A run of records
==================================================

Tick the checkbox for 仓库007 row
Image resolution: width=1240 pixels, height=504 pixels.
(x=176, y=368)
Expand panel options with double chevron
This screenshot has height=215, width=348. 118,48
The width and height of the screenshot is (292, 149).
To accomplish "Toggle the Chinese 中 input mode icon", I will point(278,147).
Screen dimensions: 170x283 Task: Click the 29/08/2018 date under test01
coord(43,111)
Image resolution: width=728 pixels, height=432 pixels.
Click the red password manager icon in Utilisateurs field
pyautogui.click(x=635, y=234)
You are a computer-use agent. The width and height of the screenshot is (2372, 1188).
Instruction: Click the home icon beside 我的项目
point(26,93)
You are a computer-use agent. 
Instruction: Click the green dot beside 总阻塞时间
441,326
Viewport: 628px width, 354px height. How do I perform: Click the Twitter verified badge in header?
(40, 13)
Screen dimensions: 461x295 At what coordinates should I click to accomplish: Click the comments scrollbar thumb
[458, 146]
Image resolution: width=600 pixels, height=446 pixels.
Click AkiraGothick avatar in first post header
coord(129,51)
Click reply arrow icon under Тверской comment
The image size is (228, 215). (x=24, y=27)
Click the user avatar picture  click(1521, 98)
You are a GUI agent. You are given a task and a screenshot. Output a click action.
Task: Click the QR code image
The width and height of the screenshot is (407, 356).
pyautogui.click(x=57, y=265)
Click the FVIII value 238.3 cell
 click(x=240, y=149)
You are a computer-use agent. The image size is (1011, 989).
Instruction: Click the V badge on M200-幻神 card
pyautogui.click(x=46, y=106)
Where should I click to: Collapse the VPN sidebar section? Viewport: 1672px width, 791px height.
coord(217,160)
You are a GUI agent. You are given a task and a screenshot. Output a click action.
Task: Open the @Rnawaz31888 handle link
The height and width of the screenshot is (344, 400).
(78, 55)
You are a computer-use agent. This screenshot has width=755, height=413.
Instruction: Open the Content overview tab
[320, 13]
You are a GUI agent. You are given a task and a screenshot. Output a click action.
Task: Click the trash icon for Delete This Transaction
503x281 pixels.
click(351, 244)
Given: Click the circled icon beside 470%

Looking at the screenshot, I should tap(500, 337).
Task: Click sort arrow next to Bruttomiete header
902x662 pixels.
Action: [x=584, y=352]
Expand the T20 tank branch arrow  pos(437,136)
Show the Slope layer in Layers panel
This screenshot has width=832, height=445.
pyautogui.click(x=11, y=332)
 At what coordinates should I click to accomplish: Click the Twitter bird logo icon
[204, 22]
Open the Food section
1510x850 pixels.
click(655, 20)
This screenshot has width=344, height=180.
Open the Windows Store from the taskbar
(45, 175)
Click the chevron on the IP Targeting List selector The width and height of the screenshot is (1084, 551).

==================================================

**Written exercise**. Please update the lines from the one holding "Screen dimensions: 461x295" through the end of the records, inclusive, by changing "trash icon" to "delete icon" and leaving everything else as it is.

**Expected answer**.
Screen dimensions: 461x295 At what coordinates should I click to accomplish: Click the comments scrollbar thumb
[458, 146]
Image resolution: width=600 pixels, height=446 pixels.
Click AkiraGothick avatar in first post header
coord(129,51)
Click reply arrow icon under Тверской comment
The image size is (228, 215). (x=24, y=27)
Click the user avatar picture  click(1521, 98)
You are a GUI agent. You are given a task and a screenshot. Output a click action.
Task: Click the QR code image
The width and height of the screenshot is (407, 356).
pyautogui.click(x=57, y=265)
Click the FVIII value 238.3 cell
 click(x=240, y=149)
You are a computer-use agent. The image size is (1011, 989).
Instruction: Click the V badge on M200-幻神 card
pyautogui.click(x=46, y=106)
Where should I click to: Collapse the VPN sidebar section? Viewport: 1672px width, 791px height.
coord(217,160)
You are a GUI agent. You are given a task and a screenshot. Output a click action.
Task: Open the @Rnawaz31888 handle link
The height and width of the screenshot is (344, 400).
(78, 55)
You are a computer-use agent. This screenshot has width=755, height=413.
Instruction: Open the Content overview tab
[320, 13]
You are a GUI agent. You are given a task and a screenshot. Output a click action.
Task: Click the delete icon for Delete This Transaction
503x281 pixels.
click(351, 244)
Given: Click the circled icon beside 470%

Looking at the screenshot, I should tap(500, 337).
Task: Click sort arrow next to Bruttomiete header
902x662 pixels.
Action: [x=584, y=352]
Expand the T20 tank branch arrow  pos(437,136)
Show the Slope layer in Layers panel
This screenshot has width=832, height=445.
pyautogui.click(x=11, y=332)
 At what coordinates should I click to accomplish: Click the Twitter bird logo icon
[204, 22]
Open the Food section
1510x850 pixels.
click(655, 20)
This screenshot has width=344, height=180.
Open the Windows Store from the taskbar
(45, 175)
Click the chevron on the IP Targeting List selector The width and height of the screenshot is (1084, 551).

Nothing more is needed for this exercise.